Re: [ba-ohs-talk] Keyword Indexing
I'm quite familiar with this problem. For commas, it is sufficient to simply
parse into words based on whitespace and em-dashes first, and then check for
punctuation only at the ends of words. The much trickier thing is periods...
--
Kevin Keck
keck@kecklabs.com (01)
on 2002/04/30 12:13 PM, blincoln at blincoln@ssesco.com wrote: (02)
>
>> since that is actually creating new words and phrases. A comma is
>> pretty simple to type and is (in English) a _word_ or _phrase_delimiter_.
>
> A friend and I are working on a java-based keyword indexer at the moment and
> are
> confronting a problem which it seems like must have been solved 10,000
> times already. It is a necessary requirement that the indexer be capable of
> indexing highly technical words. Our area involves a lot of chemical notation
> which includes commas _not_ as delimiters but as word-chars. Like:
>
> N,N-dimethyltryptamine or 3,4-methylpropylamine or others of the sort.
>
> They can get more complicated. We have not yet found any adequate solution
> but if anyone knows of any keyword parsing / tokenizing rule sets that have
> gone through some iterations in development, let me know. It seems like
> the only real chance for tokenizing technical language properly must be
> some sort of dictionary lookup? What a pain.
>
> The following characters can be part of a single chemical notation: , [ ] ( )
> + -
> (minus and dash)
>
> So far, it looks like we will just lose a large portion of the chemical
> notations
> to the indexer. Another idea I've been toying with is the idea of tokenizing
> twice
> and indexing both results.. So I would have a set of "always delimiters"
> which
> would break words for both sets (space is always a delimiter), and "normal
> delimiters" which would be things like the comma, bracket, parentheses.
>
> Create both list of tokens for a given text block, creating a 'normal list'
> and
> a 'technical list' (which is not tokenized with the 'normal delimiters').

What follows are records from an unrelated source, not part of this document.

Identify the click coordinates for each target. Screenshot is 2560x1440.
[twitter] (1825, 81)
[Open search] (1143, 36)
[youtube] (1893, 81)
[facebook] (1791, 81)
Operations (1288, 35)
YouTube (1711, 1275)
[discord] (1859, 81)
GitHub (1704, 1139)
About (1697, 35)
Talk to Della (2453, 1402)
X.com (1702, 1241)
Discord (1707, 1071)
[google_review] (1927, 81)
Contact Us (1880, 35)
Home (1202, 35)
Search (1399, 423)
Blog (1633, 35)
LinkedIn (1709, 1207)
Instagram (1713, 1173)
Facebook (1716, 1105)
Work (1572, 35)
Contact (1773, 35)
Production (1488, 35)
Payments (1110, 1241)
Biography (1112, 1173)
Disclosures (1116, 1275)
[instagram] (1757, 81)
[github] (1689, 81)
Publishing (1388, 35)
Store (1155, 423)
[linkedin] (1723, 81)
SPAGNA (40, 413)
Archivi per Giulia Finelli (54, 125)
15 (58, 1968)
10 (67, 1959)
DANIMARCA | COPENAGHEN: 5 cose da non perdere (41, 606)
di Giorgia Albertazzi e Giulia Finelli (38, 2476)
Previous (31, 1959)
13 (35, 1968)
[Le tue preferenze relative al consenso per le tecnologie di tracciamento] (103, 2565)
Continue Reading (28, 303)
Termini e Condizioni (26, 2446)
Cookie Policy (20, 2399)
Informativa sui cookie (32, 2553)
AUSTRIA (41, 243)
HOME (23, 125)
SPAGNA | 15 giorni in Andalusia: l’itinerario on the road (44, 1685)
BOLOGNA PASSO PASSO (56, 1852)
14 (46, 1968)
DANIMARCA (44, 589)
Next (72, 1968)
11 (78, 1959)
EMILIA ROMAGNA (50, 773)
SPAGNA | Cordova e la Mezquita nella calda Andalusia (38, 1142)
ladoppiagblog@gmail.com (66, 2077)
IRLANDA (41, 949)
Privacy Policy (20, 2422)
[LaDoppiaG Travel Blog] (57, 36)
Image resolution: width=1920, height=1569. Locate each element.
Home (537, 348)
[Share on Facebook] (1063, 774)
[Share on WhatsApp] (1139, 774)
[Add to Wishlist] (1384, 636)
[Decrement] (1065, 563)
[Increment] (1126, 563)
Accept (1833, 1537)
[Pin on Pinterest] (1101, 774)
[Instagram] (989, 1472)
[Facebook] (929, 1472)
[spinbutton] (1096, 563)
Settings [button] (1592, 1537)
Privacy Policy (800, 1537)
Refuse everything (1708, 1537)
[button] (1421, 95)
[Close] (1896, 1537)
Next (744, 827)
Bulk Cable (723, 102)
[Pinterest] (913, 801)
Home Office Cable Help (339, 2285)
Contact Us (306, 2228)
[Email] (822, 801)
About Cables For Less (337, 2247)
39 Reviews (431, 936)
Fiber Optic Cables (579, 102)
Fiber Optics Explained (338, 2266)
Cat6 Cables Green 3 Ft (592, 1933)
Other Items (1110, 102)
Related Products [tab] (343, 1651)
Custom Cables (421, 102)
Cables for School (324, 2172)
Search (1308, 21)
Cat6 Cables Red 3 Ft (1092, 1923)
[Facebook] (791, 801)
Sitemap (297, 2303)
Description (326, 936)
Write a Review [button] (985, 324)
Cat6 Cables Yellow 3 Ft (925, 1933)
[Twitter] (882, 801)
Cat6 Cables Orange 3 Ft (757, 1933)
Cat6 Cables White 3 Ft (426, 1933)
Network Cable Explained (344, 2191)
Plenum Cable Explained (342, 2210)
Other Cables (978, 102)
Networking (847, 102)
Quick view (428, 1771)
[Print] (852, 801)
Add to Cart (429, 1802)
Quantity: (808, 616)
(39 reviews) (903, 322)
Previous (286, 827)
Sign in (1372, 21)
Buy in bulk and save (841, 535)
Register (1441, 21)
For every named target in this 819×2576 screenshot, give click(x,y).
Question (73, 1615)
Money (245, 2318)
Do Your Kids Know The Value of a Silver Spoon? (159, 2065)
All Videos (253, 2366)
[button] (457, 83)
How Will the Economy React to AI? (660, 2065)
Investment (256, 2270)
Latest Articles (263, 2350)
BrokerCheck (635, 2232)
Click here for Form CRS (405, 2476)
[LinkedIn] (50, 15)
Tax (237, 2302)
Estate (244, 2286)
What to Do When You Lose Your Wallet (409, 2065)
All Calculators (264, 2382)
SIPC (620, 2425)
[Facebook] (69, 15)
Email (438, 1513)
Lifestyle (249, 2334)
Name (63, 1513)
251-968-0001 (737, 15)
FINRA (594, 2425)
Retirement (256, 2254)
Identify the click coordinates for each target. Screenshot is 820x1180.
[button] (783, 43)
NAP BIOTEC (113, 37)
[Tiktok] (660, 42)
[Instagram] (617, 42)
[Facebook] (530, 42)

> Remove from the 'technical list' any keys that do not contain any of the
> technical delimiters, and then I have a list of 'normal keywords' and a list
> of
> possible 'technical keywords'.
>
> Sounds horrifyingly slow for the project I'm working on (a keyword indexer
> for a spider), but its the best I've come up with so far..
>
> any thoughts or ideas?
>
> bcl
>
>
> (03)